William Boeing came to see the airplanes, stood at the edge of the crowd at Dominguez Field for three days waiting for a ride, and left without one. The young man who would one day build the world's largest aircraft company was turned away by a busy French pilot who had already moved on. That missed moment — Boeing's first close encounter with flight — captures something essential about the 1910 Los Angeles International Air Meet: it was a crossroads of history so densely packed with consequential people and pivotal firsts that its full weight took decades to appreciate.
The Wright Brothers had flown just six years earlier. By January 1910, aviation was still close enough to its birth that many Americans had never seen a flying machine. The Los Angeles International Air Meet, held January 10 through 20 on Dominguez Field southwest of present-day Rancho Dominguez, changed that for 254,000 people — an astonishing turnout for an era before radio, before freeways, before mass entertainment. The Los Angeles Times called it 'one of the greatest public events in the history of the West.' Organizers Charles Willard and A. Roy Knabenshue had chosen the site for its mild winter weather: a gentle hilltop on land from the old Rancho San Pedro Spanish land grant, served by a Pacific Electric Railway station they expanded specifically for the crowds. Grandstands rose to hold between 50,000 and 60,000 spectators at a time.
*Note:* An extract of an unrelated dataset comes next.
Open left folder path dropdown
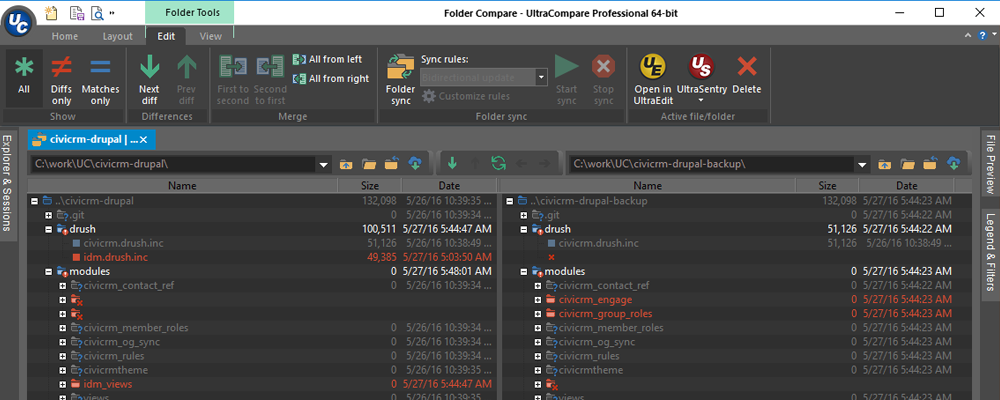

The cast of characters at Dominguez Field reads like a founding mythology of American aviation. Glenn Curtiss, aviation pioneer and founder of what would become one of America's first great aerospace companies, flew demonstrations. Louis Paulhan of France set world records in altitude and endurance. Lincoln Beachey, who would soon become the most famous stunt pilot in America, was present. The Wright Brothers themselves attended — not to fly, but to serve papers. Orville and Wilbur had brought their lawyers to court, trying to block Paulhan and Curtiss from flying on patent infringement grounds. The injunctions failed, and the flights proceeded. Nine-year-old Florence Leontine Lowe attended with her grandfather, aviation pioneer Thaddeus Lowe. She would later become 'Pancho' Barnes, one of the most celebrated pilots of her generation. William Randolph Hearst received his first airplane ride from Paulhan. The field crackled with money, ambition, and altitude records.
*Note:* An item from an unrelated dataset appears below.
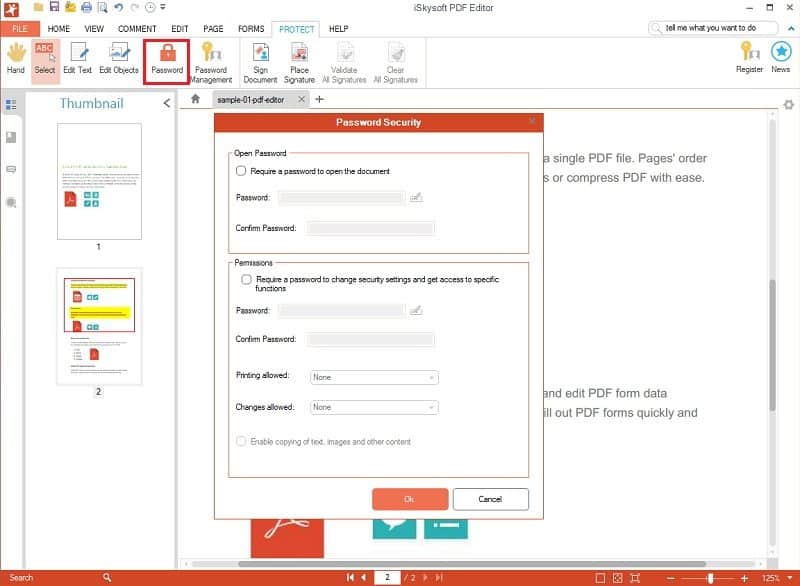Switch to the COMMENT ribbon tab
Screen dimensions: 800x586
[137, 29]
Beyond the famous names, Dominguez Field attracted a remarkable carnival of dreamers. A $1,500 prize for the best locally designed and built aircraft that successfully flew brought out an extraordinary range of California inventors. Los Angeles resident James Slough Zerbe brought his 'Multi-plane,' a contraption with five separate planes of wings. It hit a hole in the field during takeoff and collapsed. There were ornithopters — flapping-wing machines — gyroplanes, and monoplanes of every description. None matched the achievement of the established aviators, but the spectacle of so many ordinary people attempting to build flying machines in their garages and barns was itself a revelation about the new age arriving.
The Los Angeles area that hosted the 1910 Air Meet was already growing fast, but aviation supercharged its trajectory. The field occupied land that would eventually become part of one of the world's most important aviation-industrial corridors. The Los Angeles Basin's manufacturing capacity, the ports nearby, and the year-round flying weather that had drawn Knabenshue and Willard to the site in the first place — all of it combined to make Southern California the center of American aerospace for the next century. The ten days at Dominguez Field planted a seed that became Boeing, Lockheed, Douglas, and Northrop.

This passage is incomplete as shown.